## ACTION ITEM
Using the records below, return exactly the lines from the one containing "Given: Click the" through the last, and omit pictures.
*** Block opens ***
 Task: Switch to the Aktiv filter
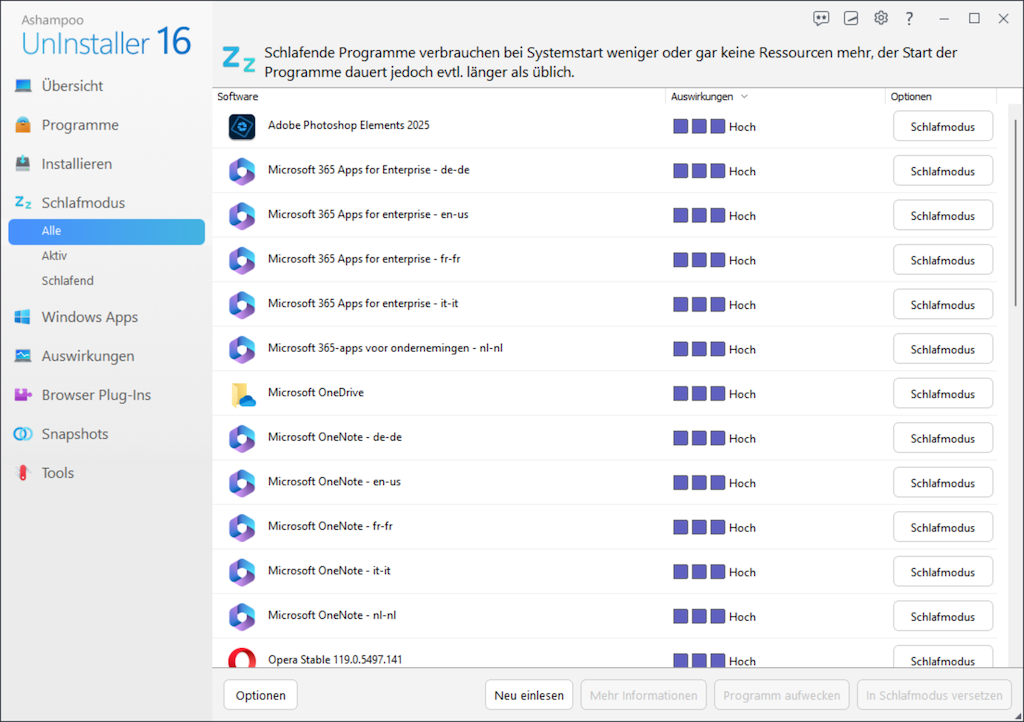[55, 256]
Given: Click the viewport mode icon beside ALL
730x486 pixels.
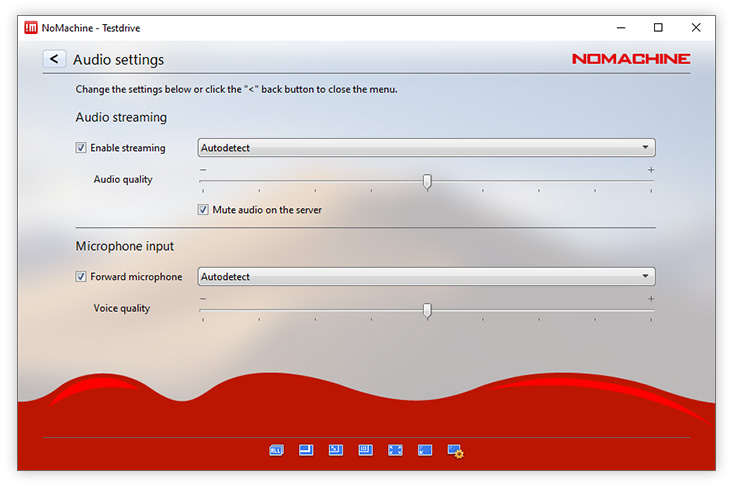Looking at the screenshot, I should [x=306, y=451].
*** Block closes ***
## ANSWER BOX
Given: Click the viewport mode icon beside ALL
730x486 pixels.
Looking at the screenshot, I should [x=306, y=451].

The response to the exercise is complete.